====== GIVEN ENTRIES ======

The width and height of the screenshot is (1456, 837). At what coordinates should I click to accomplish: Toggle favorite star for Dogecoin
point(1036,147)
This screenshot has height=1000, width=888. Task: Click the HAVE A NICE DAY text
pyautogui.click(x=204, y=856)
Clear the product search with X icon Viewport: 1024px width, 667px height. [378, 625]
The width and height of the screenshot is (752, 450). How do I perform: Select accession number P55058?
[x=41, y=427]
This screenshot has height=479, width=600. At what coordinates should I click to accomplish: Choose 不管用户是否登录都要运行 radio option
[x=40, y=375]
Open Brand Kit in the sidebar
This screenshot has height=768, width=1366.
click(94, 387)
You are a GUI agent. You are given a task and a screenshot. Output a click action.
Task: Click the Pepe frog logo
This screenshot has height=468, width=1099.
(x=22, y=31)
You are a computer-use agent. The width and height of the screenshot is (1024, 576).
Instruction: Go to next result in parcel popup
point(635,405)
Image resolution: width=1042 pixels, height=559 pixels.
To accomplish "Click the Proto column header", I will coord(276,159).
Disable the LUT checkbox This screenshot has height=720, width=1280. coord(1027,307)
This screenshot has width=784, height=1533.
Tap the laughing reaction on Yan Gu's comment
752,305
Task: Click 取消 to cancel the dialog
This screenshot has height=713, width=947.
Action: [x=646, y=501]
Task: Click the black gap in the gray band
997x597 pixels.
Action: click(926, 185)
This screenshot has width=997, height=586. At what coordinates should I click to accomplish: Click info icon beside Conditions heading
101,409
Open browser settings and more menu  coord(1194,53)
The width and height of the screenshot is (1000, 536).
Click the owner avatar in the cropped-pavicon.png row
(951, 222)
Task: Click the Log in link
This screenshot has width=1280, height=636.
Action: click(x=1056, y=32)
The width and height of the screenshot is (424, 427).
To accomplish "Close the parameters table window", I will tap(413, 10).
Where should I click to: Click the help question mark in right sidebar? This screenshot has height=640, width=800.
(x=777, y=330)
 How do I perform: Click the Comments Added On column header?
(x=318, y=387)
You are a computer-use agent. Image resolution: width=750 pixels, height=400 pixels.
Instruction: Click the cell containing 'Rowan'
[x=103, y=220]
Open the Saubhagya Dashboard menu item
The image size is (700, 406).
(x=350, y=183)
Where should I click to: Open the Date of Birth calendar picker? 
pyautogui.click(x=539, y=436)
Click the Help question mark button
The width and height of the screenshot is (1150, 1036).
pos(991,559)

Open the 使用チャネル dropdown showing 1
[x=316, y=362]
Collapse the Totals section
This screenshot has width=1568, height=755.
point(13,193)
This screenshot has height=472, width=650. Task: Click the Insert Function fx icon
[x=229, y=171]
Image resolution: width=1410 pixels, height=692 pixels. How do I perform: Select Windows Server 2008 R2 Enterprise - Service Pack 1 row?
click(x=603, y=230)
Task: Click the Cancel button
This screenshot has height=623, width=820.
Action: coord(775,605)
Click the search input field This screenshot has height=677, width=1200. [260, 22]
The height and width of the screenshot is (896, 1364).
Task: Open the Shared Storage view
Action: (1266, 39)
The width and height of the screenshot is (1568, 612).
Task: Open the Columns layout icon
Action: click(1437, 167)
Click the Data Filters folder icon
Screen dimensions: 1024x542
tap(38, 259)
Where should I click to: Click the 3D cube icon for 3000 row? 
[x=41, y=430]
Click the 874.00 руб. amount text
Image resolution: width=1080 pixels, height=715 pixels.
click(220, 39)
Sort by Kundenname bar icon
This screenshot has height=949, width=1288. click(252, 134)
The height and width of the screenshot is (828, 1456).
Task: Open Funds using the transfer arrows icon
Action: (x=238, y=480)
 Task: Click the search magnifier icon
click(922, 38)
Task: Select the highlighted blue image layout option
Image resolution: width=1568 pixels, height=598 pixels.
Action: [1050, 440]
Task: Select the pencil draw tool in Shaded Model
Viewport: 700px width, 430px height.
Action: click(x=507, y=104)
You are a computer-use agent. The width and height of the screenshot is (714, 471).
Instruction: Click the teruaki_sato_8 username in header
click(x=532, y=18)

======

> **WRITTEN EXERCISE**:
Reproduce every line of the listing above verbatim, from its first line to its last.

> **REPLY**:
The width and height of the screenshot is (1456, 837). At what coordinates should I click to accomplish: Toggle favorite star for Dogecoin
point(1036,147)
This screenshot has height=1000, width=888. Task: Click the HAVE A NICE DAY text
pyautogui.click(x=204, y=856)
Clear the product search with X icon Viewport: 1024px width, 667px height. [378, 625]
The width and height of the screenshot is (752, 450). How do I perform: Select accession number P55058?
[x=41, y=427]
This screenshot has height=479, width=600. At what coordinates should I click to accomplish: Choose 不管用户是否登录都要运行 radio option
[x=40, y=375]
Open Brand Kit in the sidebar
This screenshot has height=768, width=1366.
click(94, 387)
You are a GUI agent. You are given a task and a screenshot. Output a click action.
Task: Click the Pepe frog logo
This screenshot has height=468, width=1099.
(x=22, y=31)
You are a computer-use agent. The width and height of the screenshot is (1024, 576).
Instruction: Go to next result in parcel popup
point(635,405)
Image resolution: width=1042 pixels, height=559 pixels.
To accomplish "Click the Proto column header", I will coord(276,159).
Disable the LUT checkbox This screenshot has height=720, width=1280. coord(1027,307)
This screenshot has width=784, height=1533.
Tap the laughing reaction on Yan Gu's comment
752,305
Task: Click 取消 to cancel the dialog
This screenshot has height=713, width=947.
Action: [x=646, y=501]
Task: Click the black gap in the gray band
997x597 pixels.
Action: click(926, 185)
This screenshot has width=997, height=586. At what coordinates should I click to accomplish: Click info icon beside Conditions heading
101,409
Open browser settings and more menu  coord(1194,53)
The width and height of the screenshot is (1000, 536).
Click the owner avatar in the cropped-pavicon.png row
(951, 222)
Task: Click the Log in link
This screenshot has width=1280, height=636.
Action: click(x=1056, y=32)
The width and height of the screenshot is (424, 427).
To accomplish "Close the parameters table window", I will tap(413, 10).
Where should I click to: Click the help question mark in right sidebar? This screenshot has height=640, width=800.
(x=777, y=330)
 How do I perform: Click the Comments Added On column header?
(x=318, y=387)
You are a computer-use agent. Image resolution: width=750 pixels, height=400 pixels.
Instruction: Click the cell containing 'Rowan'
[x=103, y=220]
Open the Saubhagya Dashboard menu item
The image size is (700, 406).
(x=350, y=183)
Where should I click to: Open the Date of Birth calendar picker? 
pyautogui.click(x=539, y=436)
Click the Help question mark button
The width and height of the screenshot is (1150, 1036).
pos(991,559)

Open the 使用チャネル dropdown showing 1
[x=316, y=362]
Collapse the Totals section
This screenshot has width=1568, height=755.
point(13,193)
This screenshot has height=472, width=650. Task: Click the Insert Function fx icon
[x=229, y=171]
Image resolution: width=1410 pixels, height=692 pixels. How do I perform: Select Windows Server 2008 R2 Enterprise - Service Pack 1 row?
click(x=603, y=230)
Task: Click the Cancel button
This screenshot has height=623, width=820.
Action: coord(775,605)
Click the search input field This screenshot has height=677, width=1200. [260, 22]
The height and width of the screenshot is (896, 1364).
Task: Open the Shared Storage view
Action: (1266, 39)
The width and height of the screenshot is (1568, 612).
Task: Open the Columns layout icon
Action: click(1437, 167)
Click the Data Filters folder icon
Screen dimensions: 1024x542
tap(38, 259)
Where should I click to: Click the 3D cube icon for 3000 row? 
[x=41, y=430]
Click the 874.00 руб. amount text
Image resolution: width=1080 pixels, height=715 pixels.
click(220, 39)
Sort by Kundenname bar icon
This screenshot has height=949, width=1288. click(252, 134)
The height and width of the screenshot is (828, 1456).
Task: Open Funds using the transfer arrows icon
Action: (x=238, y=480)
 Task: Click the search magnifier icon
click(922, 38)
Task: Select the highlighted blue image layout option
Image resolution: width=1568 pixels, height=598 pixels.
Action: [1050, 440]
Task: Select the pencil draw tool in Shaded Model
Viewport: 700px width, 430px height.
Action: click(x=507, y=104)
You are a computer-use agent. The width and height of the screenshot is (714, 471).
Instruction: Click the teruaki_sato_8 username in header
click(x=532, y=18)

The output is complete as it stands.